═════ Source extract ═════

February 12, 2004

Crawling the Semantic Web

I've had a proposal for a paper accepted for XML Europe 2004. Yay! Looking forward to meeting lots of old friends and making new ones in Amsterdam in April. Let me know if you're going to be there. Here's what I submitted:

This presentation examines the problem of semantic web crawling - following links from document to document and gathering the results for searching. Unlike centralised web search facilities, semantic web agents will be distributed, personalised and often highly domain-specific. How can we hold the entire world inside our laptops?

The W3C vision for the Semantic Web is "an extension of the current web in which information is given well-defined meaning, better enabling computers and people to work in cooperation". It is "the representation of data on the World Wide Web", expressed using the Resource Description Framework (RDF). Just as the web grew in usefulness as it was traversed, indexed and searched by systems such as Lycos, Altavista and Google, the semantic web requires technologies that can crawl, aggregate and query the RDF data.

This talk presents a modular semantic web crawler designed to explore the provision of services to applications. It highlights differences from and similarities to existing web search systems that gather their source data from the public web.

═════

• [Goals]
1. Transcribe the semantic web crawling post above, from "This presentation examines" up to and including "inside our laptops?".
2. Pick up the semantic web crawling post above after its final sentence and write the next part.

═════ Given material ═════

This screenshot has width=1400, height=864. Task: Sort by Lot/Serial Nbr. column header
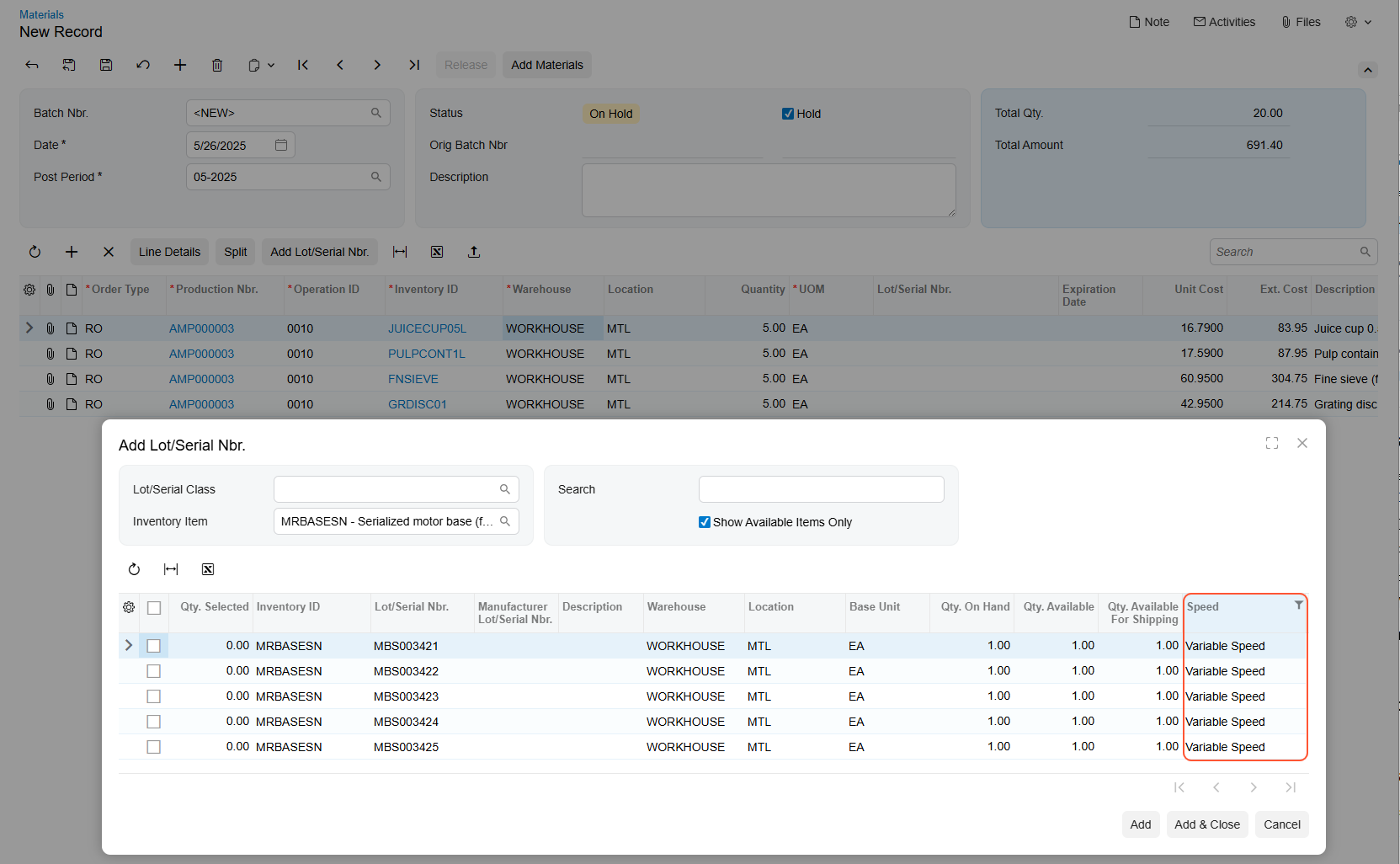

═════

• [Exercise results]
1.
This presentation examines the problem of semantic web crawling - following links from document to document and gathering the results for searching. Unlike centralised web search facilities, semantic web agents will be distributed, personalised and often highly domain-specific. How can we hold the entire world inside our laptops?

2.
Rather than have web crawling and aggregation built into every semantic web application, agents will be able to call on aggregation services via webservices, be notified of new resources by publish-and-subscribe mechanisms, or simply receive a stream of RDF statements as they are found. A number of different RDF storage mechanisms are tested, including traditional relational databases and RDF toolkits such as Redland.

Applications will be discussed in the areas of social networks (using the Friend Of A Friend vocabulary) and personal publishing. Models for providing centralised services to lighter-weight agents (such as mobile applications) are explored, and important issues such as trust and attribution of information are covered.

Posted by Matt Biddulph at 07:52 PM | Comments (2) | TrackBack

February 01, 2004

Hackdiary redesign in progress

It's time to rework the hackdiary site and get rid of the nasty design that reeks of a lazy movabletype user. The HTML could do with a tidy-up too. It'll probably look a bit broken for now.

It's now about 80% of the way there, with a colour scheme inspired by a photo of a warning sign that I took somewhere in East London last year.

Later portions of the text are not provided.